Лозы втянулись в раковины, цветы закрылись. Но девочка явно знала, что делать: она присела рядом в ожидании, пока бутоны не раскроются вновь, тогда она схватила по одному каждой рукой, и ее хихиканье эхом разнеслось над равниной. Спрены радости следовали за ней в виде синих листьев, когда она вернулась, обойдя Каладина по широкой дуге.
Хен, которая шла с дубинкой в руках, призвала охранника пошевеливаться. Она наблюдала за окрестностями, нервная, словно разведчик во время опасной миссии.
«Вот оно что, — понял Каладин, сообразив, почему обстановка кажется знакомой. — Так мы убегали от Тасинара».
Это случилось после того, как его приговорил Амарам, но до того, как Кэла послали на Расколотые равнины. Он старался не вспоминать о тех месяцах. Череда неудач, систематическое безжалостное уничтожение остатков его идеализма… что ж, он усвоил, что размышления о таких вещах уводили в темные места. Он столько людей подвел на протяжении тех месяцев. Нальма была одной из них. Кэл все еще помнил ее руку в своей — грубую, мозолистую руку.
То была самая успешная из его попыток побега. Она продлилась пять дней.
— Вы не монстры, — прошептал Каладин. — Вы не солдаты. Вы даже не семена пустоты. Вы просто… беглые рабы.

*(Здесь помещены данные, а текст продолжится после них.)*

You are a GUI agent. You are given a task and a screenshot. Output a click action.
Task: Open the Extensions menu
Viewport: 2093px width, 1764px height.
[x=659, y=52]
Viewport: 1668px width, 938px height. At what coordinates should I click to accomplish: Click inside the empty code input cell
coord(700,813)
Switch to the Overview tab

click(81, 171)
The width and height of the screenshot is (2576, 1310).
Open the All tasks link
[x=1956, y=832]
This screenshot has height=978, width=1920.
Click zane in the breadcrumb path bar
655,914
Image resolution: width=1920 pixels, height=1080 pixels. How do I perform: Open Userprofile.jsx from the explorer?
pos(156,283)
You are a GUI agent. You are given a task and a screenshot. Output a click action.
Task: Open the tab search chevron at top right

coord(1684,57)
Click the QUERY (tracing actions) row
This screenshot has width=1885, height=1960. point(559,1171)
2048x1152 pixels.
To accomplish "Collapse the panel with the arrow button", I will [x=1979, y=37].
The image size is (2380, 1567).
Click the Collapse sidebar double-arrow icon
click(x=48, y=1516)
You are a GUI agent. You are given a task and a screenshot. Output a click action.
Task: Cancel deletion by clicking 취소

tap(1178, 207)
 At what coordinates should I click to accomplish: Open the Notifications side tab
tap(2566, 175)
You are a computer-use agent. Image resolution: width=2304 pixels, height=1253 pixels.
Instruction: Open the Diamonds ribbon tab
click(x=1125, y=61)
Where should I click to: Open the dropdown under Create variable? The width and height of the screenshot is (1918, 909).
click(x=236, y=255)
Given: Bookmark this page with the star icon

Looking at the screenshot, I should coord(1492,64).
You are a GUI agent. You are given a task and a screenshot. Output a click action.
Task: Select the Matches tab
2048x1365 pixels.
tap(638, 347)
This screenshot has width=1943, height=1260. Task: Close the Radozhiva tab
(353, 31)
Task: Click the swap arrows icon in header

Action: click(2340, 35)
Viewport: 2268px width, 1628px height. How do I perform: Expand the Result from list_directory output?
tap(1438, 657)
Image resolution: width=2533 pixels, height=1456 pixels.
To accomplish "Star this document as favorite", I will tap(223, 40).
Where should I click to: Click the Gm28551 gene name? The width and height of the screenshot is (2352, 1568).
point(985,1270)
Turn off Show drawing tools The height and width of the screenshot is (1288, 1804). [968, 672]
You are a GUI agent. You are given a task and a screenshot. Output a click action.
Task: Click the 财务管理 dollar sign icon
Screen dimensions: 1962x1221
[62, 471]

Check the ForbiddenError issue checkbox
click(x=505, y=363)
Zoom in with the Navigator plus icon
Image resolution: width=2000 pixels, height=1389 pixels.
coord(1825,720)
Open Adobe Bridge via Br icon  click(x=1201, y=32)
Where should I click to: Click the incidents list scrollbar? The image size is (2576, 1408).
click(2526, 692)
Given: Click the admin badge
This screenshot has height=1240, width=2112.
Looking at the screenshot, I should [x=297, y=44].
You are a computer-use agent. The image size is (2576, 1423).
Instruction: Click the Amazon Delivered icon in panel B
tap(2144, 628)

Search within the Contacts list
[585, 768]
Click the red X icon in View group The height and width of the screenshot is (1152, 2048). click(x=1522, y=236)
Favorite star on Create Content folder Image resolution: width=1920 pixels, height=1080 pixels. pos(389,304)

Его конвоир резко повернулся и дернул за веревку. Паршун схватил Каладина за воротник униформы, и дочь, спрятавшись за его ногой, уронив один из цветков, захныкала.
— Хочешь, чтобы я убил тебя? — рыкнул паршун, притянув лицо Каладина близко к своему. — Ты специально напоминаешь мне о том, как подобные тебе относятся к нам?
Каладин закряхтел:
— Посмотри на мой лоб, паршун.
— И?..
— Это рабские клейма.
— Чего?
Вот буря… паршунов не клеймили и держали отдельно от других рабов. Паршуны были для такого слишком ценными.
— Когда человека превращают в раба, — объяснил Каладин, — его клеймят. Я все это пережил.
— И ты думаешь, что понял нас?
— Конечно. Я же…
— Я всю свою жизнь прожил в тумане! — заорал на него паршун. — Каждый день мне казалось, будто я должен что-то сказать или сделать, чтобы все это прекратилось! Каждую ночь прижимал к себе дочь и спрашивал себя: почему весь мир как будто движется вокруг нас, озаренный светом, а мы застряли в ловушке, в тенях? Ее мать продали. Продали! Потому что она родила здорового ребенка — а это значит, что ее можно было использовать для разведения. Ты это понимаешь, человек? Понимаешь, каково это — смотреть, как твою семью рвут на части, и понимать, что ты должен возразить — знать в глубине души, что происходит нечто неправильное? Ты можешь себе вообразить то чувство, когда нет возможности сказать ни единого шквального слова, чтобы это остановить? — Паршун подтянул его еще ближе. — Может, у тебя и забрали свободу, но у нас отняли разум.